--- Required action ---
Give back every entry, copied exactly.

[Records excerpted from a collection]
::::::::
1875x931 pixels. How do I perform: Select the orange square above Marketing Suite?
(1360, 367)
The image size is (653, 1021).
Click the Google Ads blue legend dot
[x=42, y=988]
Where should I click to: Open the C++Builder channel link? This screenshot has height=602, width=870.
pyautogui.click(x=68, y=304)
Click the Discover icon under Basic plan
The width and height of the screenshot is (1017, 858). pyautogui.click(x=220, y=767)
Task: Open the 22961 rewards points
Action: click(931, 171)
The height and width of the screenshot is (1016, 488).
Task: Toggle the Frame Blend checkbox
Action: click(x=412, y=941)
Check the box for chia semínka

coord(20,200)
::::::::
--- Solution for this problem ---
1875x931 pixels. How do I perform: Select the orange square above Marketing Suite?
(1360, 367)
The image size is (653, 1021).
Click the Google Ads blue legend dot
[x=42, y=988]
Where should I click to: Open the C++Builder channel link? This screenshot has height=602, width=870.
pyautogui.click(x=68, y=304)
Click the Discover icon under Basic plan
The width and height of the screenshot is (1017, 858). pyautogui.click(x=220, y=767)
Task: Open the 22961 rewards points
Action: click(931, 171)
The height and width of the screenshot is (1016, 488).
Task: Toggle the Frame Blend checkbox
Action: click(x=412, y=941)
Check the box for chia semínka

coord(20,200)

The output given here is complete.